このまま連れ去られたとしても……殺されはしない。ならば、復讐するチャンスを得る為にも今は!
悲壮な覚悟を決めたコウキへ手を伸ばす男の、にやついた顔が引き攣る。
部屋に、あの『忌々しい軽い音』は響かなかった。代わりに胸に真っ赤な血が広がり、口から血の泡を噴きながら倒れる。コウキへ伸ばされた手は触れることなく、床に落ちた。
―――凍りつく。
駆け込んだ隣人に抱き締められながら、コウキの心は何も感じなくなっていた。
愛らしい笑顔を浮べる子供らしい表情を失い、社会の荒波から庇護してくれる両親を奪われ、心が凍りつくのを……ただ甘受するしかない。
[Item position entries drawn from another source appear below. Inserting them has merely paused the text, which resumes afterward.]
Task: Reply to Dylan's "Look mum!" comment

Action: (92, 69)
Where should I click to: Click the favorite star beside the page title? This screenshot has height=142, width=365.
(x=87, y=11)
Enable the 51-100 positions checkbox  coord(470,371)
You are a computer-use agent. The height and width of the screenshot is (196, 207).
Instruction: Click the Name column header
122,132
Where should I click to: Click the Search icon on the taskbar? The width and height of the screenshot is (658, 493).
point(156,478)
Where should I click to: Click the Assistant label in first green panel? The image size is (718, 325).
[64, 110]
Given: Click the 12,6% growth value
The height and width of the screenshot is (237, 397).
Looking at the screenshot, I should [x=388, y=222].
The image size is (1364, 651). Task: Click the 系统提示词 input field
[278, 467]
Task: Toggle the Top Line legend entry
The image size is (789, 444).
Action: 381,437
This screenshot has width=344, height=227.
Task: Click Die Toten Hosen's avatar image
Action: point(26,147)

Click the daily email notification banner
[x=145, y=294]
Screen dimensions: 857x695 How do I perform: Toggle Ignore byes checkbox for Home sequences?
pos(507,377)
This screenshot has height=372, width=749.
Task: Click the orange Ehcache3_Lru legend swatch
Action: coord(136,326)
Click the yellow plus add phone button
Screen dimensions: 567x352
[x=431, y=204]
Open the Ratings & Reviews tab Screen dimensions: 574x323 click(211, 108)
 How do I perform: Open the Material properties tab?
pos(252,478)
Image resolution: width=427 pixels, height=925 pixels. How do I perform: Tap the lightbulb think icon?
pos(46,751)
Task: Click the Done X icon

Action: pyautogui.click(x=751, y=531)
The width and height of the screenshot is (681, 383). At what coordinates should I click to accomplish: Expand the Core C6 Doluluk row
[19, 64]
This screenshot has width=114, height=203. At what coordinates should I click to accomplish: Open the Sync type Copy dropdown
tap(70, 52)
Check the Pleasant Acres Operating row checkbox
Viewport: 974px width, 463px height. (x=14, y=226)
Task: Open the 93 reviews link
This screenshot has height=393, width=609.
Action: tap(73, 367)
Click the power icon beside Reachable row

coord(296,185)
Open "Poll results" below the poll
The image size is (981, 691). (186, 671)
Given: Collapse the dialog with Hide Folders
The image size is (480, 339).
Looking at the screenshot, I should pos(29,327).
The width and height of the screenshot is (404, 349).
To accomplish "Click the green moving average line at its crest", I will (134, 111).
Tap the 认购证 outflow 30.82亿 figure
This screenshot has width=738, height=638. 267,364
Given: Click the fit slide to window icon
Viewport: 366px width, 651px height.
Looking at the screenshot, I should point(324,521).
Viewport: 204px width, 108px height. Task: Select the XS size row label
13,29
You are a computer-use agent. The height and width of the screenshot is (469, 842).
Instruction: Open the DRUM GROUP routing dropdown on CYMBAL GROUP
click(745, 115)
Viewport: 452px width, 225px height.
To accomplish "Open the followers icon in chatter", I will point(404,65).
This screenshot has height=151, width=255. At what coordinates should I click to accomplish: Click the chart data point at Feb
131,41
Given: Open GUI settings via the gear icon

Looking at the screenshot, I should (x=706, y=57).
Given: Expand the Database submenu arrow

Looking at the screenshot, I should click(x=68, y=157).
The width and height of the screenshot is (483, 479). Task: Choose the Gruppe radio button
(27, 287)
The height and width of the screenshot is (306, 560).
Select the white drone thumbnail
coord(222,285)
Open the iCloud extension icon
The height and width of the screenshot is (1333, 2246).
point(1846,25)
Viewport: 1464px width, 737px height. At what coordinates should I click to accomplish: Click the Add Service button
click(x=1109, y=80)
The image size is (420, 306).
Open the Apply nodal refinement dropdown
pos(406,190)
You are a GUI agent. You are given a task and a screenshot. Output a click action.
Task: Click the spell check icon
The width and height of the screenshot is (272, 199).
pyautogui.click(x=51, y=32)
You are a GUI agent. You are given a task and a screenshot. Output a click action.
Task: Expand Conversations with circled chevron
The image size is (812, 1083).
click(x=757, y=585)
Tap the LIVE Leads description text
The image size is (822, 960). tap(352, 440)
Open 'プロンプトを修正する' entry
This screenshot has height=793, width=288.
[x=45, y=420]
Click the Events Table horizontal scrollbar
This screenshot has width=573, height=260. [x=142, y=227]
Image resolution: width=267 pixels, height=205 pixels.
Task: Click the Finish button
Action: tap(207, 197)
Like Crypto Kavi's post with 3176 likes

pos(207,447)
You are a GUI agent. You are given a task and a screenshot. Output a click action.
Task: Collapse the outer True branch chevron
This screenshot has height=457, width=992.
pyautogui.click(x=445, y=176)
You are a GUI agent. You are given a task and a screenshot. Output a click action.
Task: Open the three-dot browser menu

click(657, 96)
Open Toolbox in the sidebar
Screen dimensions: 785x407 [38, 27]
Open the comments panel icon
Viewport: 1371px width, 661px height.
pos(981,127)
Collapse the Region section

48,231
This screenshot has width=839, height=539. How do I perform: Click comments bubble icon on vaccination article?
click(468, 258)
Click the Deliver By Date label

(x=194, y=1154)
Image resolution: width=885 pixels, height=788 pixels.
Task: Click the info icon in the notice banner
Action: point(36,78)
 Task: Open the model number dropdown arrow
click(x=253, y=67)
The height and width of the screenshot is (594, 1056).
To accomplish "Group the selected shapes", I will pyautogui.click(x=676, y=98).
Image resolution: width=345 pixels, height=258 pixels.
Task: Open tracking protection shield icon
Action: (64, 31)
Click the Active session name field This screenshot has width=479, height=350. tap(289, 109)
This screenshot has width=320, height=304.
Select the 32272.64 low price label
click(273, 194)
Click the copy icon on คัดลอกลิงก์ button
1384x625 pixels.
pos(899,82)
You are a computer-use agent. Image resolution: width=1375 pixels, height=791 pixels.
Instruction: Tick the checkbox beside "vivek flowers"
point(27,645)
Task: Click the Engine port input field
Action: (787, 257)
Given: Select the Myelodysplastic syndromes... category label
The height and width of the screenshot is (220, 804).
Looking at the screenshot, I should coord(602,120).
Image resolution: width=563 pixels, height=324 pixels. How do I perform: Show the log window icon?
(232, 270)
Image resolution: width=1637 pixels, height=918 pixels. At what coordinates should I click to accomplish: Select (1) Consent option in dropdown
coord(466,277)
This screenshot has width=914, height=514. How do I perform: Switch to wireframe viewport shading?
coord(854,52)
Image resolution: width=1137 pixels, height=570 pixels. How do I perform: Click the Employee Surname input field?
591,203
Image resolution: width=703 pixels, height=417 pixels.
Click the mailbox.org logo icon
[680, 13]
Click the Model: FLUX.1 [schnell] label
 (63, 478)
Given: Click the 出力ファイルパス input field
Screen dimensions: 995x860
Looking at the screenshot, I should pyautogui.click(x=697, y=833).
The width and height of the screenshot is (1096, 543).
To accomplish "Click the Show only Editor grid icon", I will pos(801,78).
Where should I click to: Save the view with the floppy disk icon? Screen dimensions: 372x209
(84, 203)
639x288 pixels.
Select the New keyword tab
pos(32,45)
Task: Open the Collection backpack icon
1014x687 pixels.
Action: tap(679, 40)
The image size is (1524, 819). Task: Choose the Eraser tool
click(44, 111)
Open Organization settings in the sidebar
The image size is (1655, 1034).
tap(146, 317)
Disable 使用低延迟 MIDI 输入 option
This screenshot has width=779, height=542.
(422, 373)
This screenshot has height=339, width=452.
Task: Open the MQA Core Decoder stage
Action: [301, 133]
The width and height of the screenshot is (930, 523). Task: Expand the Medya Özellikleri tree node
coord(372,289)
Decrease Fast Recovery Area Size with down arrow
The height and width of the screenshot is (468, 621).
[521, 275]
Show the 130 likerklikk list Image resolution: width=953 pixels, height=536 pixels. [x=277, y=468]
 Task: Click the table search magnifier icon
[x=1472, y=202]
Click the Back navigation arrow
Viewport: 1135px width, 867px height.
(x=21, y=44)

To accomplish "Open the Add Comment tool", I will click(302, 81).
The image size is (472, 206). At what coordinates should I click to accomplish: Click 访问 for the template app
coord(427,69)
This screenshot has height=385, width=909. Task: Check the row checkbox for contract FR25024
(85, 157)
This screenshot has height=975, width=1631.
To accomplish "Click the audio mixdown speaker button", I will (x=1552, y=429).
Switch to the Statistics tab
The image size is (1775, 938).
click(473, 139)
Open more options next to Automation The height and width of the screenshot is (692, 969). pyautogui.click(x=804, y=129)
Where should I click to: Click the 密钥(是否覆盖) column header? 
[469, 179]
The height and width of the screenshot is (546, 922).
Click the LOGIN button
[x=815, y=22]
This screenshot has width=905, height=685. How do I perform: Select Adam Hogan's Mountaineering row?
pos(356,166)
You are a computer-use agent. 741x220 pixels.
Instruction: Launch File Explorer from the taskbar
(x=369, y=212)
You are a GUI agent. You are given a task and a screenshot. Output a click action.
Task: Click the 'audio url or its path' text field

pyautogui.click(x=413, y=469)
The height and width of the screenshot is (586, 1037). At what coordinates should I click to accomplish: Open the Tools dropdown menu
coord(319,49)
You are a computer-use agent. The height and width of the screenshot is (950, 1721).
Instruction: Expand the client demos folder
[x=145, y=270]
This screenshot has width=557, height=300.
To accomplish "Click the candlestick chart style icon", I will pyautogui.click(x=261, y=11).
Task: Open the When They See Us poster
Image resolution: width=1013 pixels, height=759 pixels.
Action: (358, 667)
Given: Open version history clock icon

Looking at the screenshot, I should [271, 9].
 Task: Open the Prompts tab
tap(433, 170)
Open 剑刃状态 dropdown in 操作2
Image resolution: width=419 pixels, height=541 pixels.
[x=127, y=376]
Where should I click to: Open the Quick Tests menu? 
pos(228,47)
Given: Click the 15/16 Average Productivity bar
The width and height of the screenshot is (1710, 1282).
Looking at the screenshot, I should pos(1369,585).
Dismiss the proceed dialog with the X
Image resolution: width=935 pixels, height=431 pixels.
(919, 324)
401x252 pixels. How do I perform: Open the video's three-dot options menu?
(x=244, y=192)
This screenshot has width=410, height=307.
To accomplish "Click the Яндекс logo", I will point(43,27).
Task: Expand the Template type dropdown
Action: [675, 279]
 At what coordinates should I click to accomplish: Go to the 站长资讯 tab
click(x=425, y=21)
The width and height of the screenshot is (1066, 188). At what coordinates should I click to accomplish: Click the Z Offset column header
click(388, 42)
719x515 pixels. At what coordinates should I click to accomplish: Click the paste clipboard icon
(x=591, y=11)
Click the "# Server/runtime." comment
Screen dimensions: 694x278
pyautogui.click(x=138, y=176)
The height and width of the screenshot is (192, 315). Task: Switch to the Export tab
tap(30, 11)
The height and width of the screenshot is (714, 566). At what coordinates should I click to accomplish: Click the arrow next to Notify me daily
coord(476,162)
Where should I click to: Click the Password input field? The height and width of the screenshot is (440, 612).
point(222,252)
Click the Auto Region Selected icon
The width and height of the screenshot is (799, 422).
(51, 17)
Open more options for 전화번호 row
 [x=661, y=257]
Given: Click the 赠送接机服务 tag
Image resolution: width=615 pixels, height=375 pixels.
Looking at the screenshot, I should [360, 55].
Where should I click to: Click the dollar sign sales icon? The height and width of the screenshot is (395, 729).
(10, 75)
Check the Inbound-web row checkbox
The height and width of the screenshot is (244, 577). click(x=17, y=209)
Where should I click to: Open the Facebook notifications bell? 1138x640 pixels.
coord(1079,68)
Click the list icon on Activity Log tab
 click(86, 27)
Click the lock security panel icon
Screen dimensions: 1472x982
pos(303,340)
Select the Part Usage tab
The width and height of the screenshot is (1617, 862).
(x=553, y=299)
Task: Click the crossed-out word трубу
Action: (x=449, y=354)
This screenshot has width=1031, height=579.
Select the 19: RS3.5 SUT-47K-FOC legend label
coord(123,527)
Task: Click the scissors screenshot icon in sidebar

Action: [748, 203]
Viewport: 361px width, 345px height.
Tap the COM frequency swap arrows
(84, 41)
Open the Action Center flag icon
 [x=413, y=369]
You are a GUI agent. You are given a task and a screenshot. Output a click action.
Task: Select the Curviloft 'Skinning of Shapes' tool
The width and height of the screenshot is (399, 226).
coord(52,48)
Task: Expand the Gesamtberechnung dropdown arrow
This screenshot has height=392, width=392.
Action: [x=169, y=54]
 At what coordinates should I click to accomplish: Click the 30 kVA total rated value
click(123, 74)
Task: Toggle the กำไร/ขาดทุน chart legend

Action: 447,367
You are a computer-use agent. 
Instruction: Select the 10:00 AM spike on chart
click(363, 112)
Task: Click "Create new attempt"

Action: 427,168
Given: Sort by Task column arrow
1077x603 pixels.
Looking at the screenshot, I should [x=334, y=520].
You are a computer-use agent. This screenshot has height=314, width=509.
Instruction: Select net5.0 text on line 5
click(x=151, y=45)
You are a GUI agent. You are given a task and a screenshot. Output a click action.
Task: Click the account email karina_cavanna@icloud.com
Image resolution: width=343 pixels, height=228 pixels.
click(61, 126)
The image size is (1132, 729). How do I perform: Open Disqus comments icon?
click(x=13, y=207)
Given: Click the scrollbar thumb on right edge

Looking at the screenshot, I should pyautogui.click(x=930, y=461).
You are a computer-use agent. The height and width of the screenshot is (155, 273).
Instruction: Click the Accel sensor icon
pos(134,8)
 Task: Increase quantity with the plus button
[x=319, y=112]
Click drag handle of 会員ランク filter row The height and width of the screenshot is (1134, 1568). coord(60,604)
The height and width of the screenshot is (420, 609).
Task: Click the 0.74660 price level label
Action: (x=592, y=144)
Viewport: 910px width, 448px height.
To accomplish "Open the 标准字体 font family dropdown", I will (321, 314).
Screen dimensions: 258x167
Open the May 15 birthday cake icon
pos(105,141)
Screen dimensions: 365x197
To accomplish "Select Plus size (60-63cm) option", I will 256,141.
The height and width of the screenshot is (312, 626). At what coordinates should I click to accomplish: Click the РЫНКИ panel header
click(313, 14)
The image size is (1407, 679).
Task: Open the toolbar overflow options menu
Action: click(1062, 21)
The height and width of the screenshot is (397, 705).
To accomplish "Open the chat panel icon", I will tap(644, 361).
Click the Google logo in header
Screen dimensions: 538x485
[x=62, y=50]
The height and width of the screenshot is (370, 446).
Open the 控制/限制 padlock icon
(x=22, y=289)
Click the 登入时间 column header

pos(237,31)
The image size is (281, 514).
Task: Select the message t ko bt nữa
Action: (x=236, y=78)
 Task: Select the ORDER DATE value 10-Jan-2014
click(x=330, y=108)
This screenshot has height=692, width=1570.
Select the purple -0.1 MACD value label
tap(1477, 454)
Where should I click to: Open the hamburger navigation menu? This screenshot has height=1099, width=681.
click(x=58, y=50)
何か話しかけている必死な形相の隣人を他所に、コウキの蒼い視線は窓へ向けられた。
美しく晴れた青空……室内に広がる真っ赤な血の海、そして耳に聞こえるのは潮騒だけ。
突然思い出した記憶に翻弄され、こみ上げた吐き気に口元を押さえる。
優しく背を撫ぜる手に、生理的でない涙が滲んだ。零れ落ちそうな雫を堪えるコウキの耳に、穏やかな声が届く。
「大丈夫だ、すぐに楽になる。吐いちまえ」
声に潜む絶対的な自信と優しさは、この男に似つかわしくないようで……自然と馴染んだ。
彼の肩を滑った三つ編みが床を叩き、背を摩る手に促されるまま床に吐き出したのは―――処理し切れなかった過去の哀しみかも知れない。
吐瀉物に汚れたコウキの口元を白いハンカチで拭うと、ロビンは躊躇いなくコウキの頭を胸に抱き寄せた。ぽんと背中を叩いてくれるリズムが心地よく、ぼんやりとした状態で身を任せる。
黒いシャツを……まるで逃がすまいとするかのように握り、皺が寄るのを視線の端で捉えていた。ロビンの手から離れた白いハンカチが、床の汚物を覆い隠すように広がる。
「……まだ早い。そうだろ? コウキ」
問いかけられた意味は理解できなかった。ただ逆らう気力もないコウキは肯首して目を閉じる。
「もう眠れ」
意識が吸い込まれる。闇に溶けて、暗い光の中を漂うように……。
目を伏せると幼い印象を与えるコウキの整った顔を見つめながら、ロビンは静かに笑みを浮べた。
饐えた臭いがする場に似合わぬ、どこか透き通った……例えるなら、キリストを抱き締める聖母に似た『神々しさ』すら感じさせて。